§ **Aim of the task**:
Every line from the one with "Where should I click to: Bookmark" to the end of the listing below must be printed exactly, with no other text and no pictures.

§ **Provided records**:
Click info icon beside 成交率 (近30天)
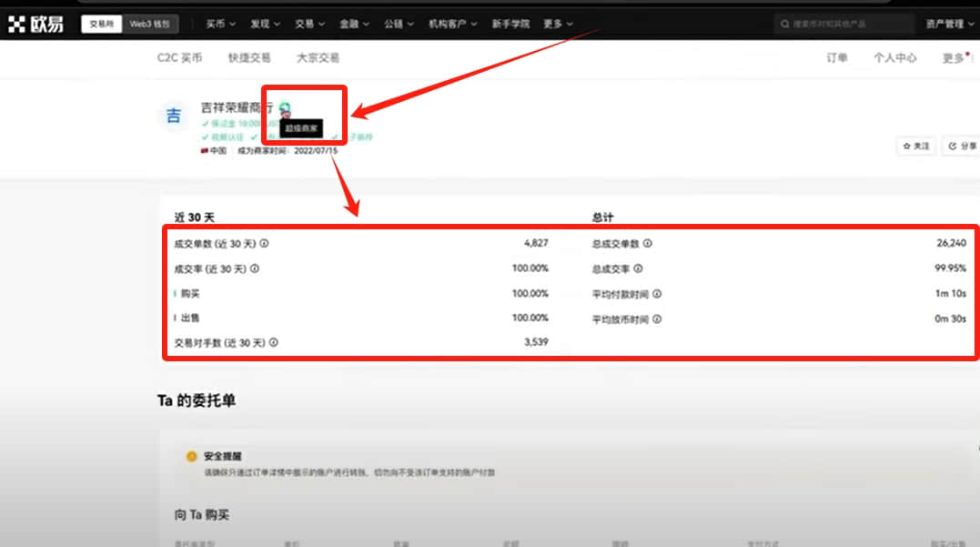This screenshot has width=980, height=547. point(255,268)
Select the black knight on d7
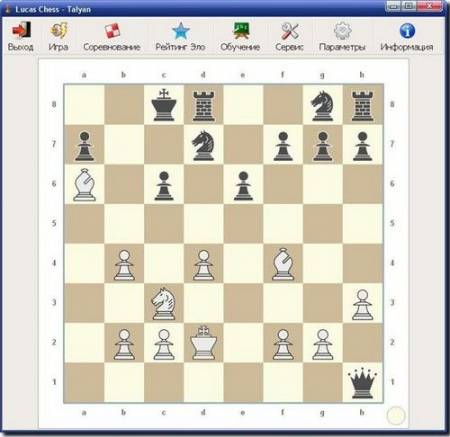Viewport: 450px width, 437px height. pos(203,145)
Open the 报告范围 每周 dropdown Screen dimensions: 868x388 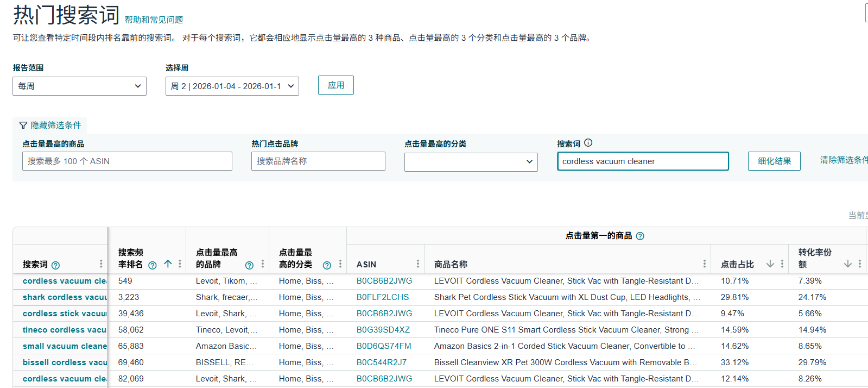tap(79, 86)
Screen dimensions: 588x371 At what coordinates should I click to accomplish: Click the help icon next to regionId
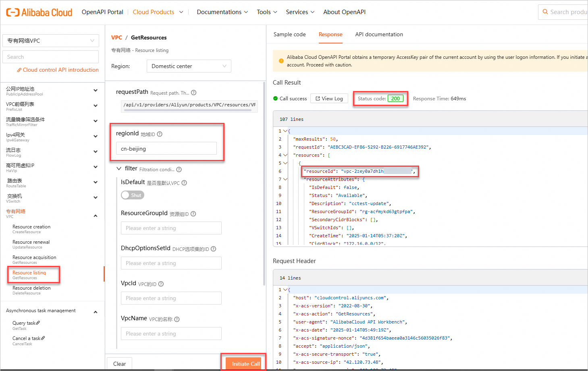160,134
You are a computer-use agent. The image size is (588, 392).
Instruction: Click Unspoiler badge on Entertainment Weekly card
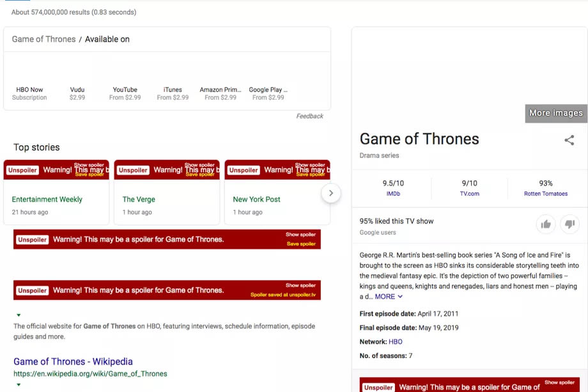tap(22, 170)
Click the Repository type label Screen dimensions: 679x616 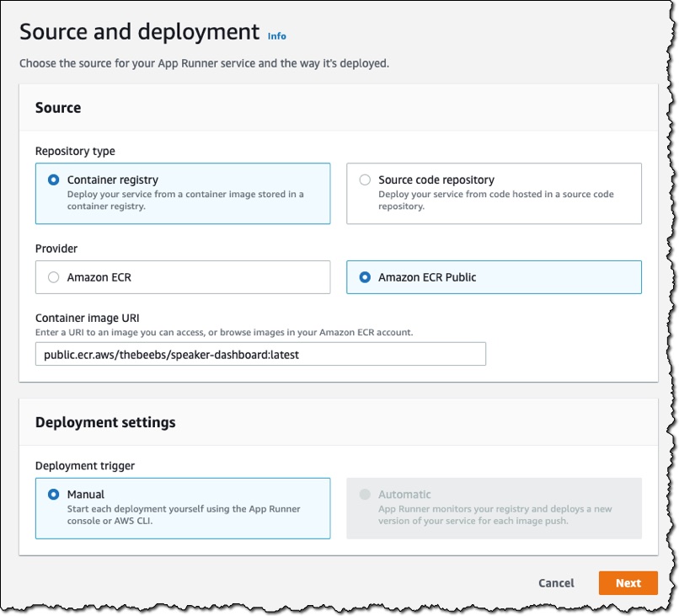coord(75,151)
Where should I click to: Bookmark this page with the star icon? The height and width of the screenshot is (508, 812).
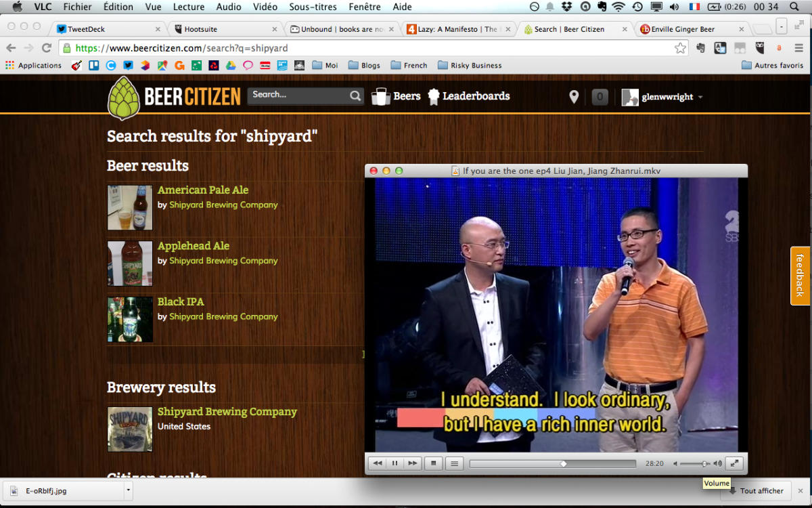(680, 48)
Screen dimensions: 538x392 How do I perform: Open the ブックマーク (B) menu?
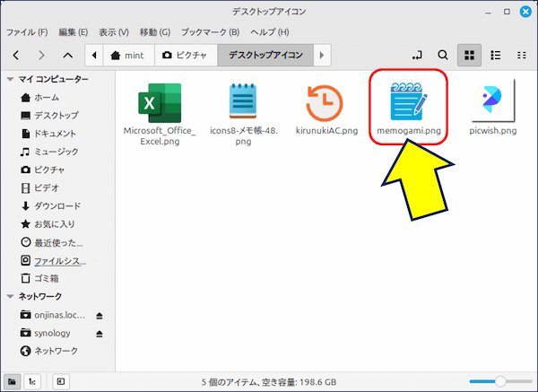(211, 32)
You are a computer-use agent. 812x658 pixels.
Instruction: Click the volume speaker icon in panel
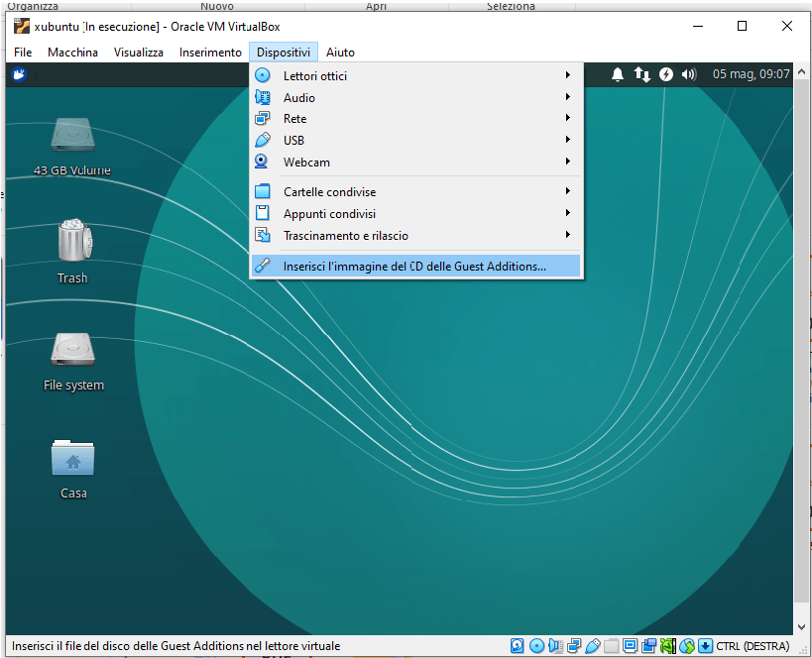689,74
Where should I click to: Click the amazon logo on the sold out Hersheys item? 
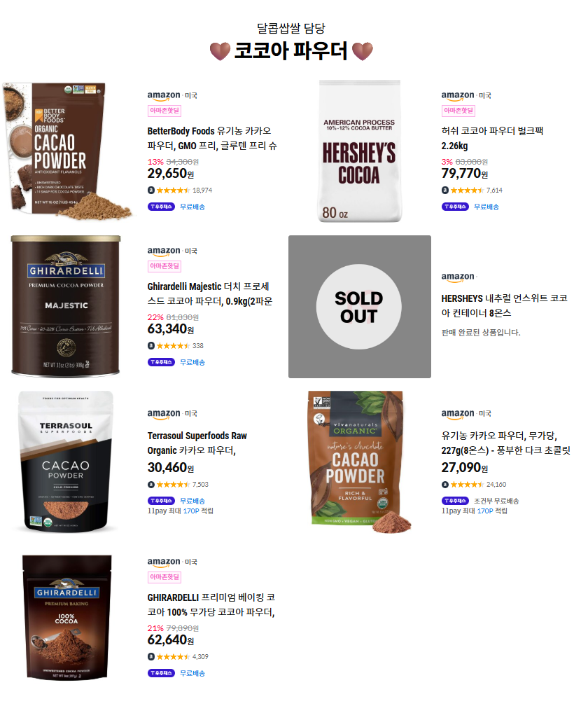tap(458, 277)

§ **Task answer**:
Where should I click to: Bookmark this page with the star icon? The height and width of the screenshot is (508, 812).
(680, 48)
Screen dimensions: 538x392 How do I perform: Open the ブックマーク (B) menu?
(211, 32)
You are a computer-use agent. 812x658 pixels.
Instruction: Click the volume speaker icon in panel
689,74
Where should I click to: Click the amazon logo on the sold out Hersheys item? 
tap(458, 277)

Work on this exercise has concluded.